Investigating the regulation of APOBEC3A and APOBEC3B expression in keratinocytes

APOBEC3A (A3A) and APOBEC3B (A3B) can disrupt viral and retrotransposon replication through deamination, while off-target activity represents a major source of mutations in epithelial cancers. A3A additionally has an emerging role as an RNA editor within immune cells. To explore their function and regulation in normal epithelia, we used near-normal human keratinocyte cells (NIKS) in which CRISPR-Cas9 editing had been used to delete endogenous A3A, or to epitope-tag A3A or A3B. Having observed that A3A induction by known inducers (phorbol ester and interferon-) occurs in a subset of cells and is sensitive to contact inhibition, we hypothesised cell cycle-dependent regulation and discovered striking induction upon cell cycle re-entry induced by Epidermal Growth Factor (EGF) in NIKS, primary keratinocytes (NHEK), and breast mammary epithelial cells (MCF10A).
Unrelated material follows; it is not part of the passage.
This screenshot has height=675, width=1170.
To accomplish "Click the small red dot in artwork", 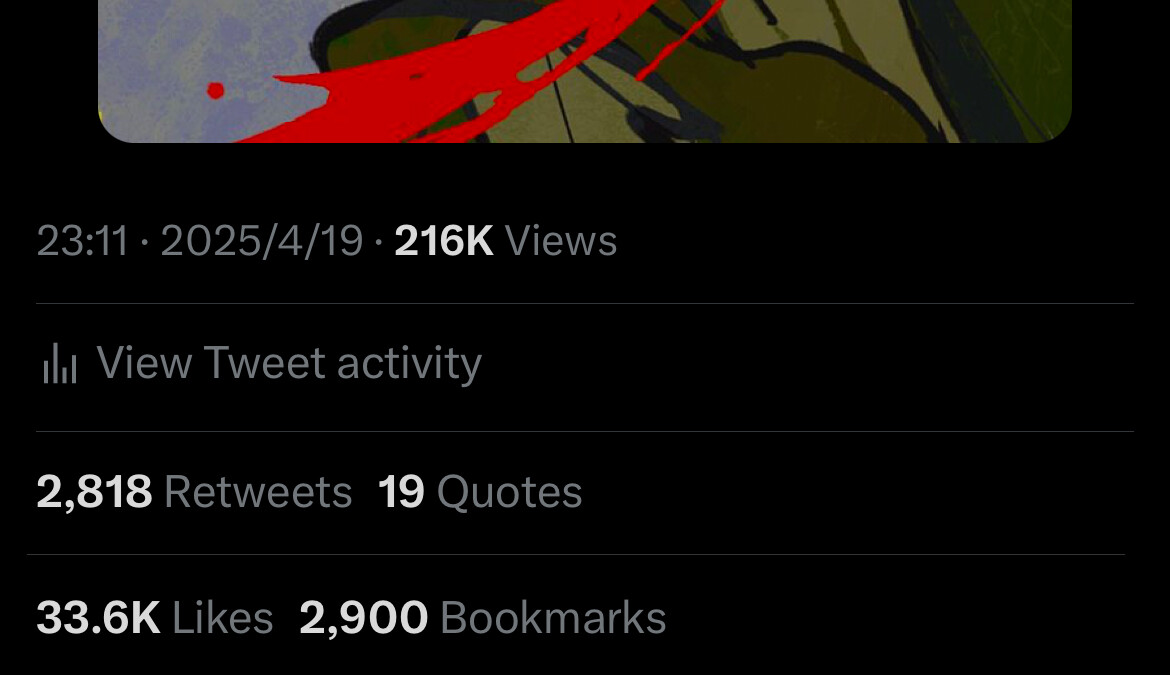I will 216,90.
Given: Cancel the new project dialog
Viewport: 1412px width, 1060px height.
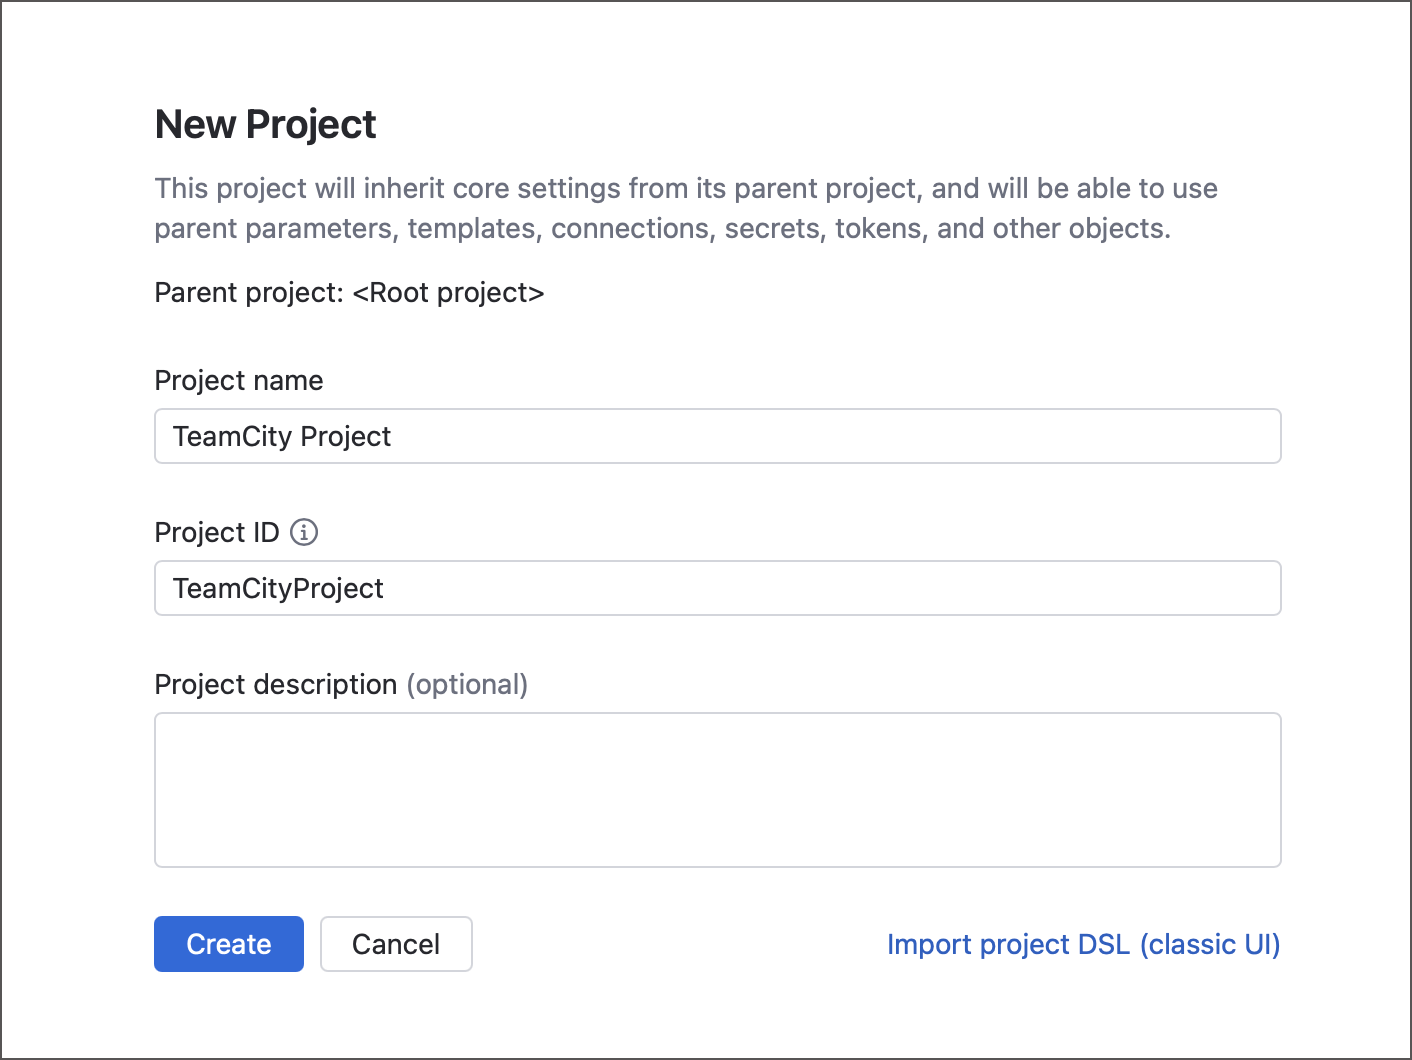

We found A3B was also cell-cycle related and specifically upregulated during G2/M phase of proliferating cells. Surprisingly, high A3A levels appear to persist through S-phase without overt genotoxic effects. Instead, we observe high levels of A3A-dependent RNA editing, the significance of which remains to be determined. A3A induction is blunted in cancer cell lines and in NIKS expressing human papillomavirus oncogenes, and A3A deletion significantly increased proliferation of NIKS. Together, our findings uncover EGF signalling as a potent inducer of A3A in epithelial cells with implications for cell cycle regulation and carcinogenesis.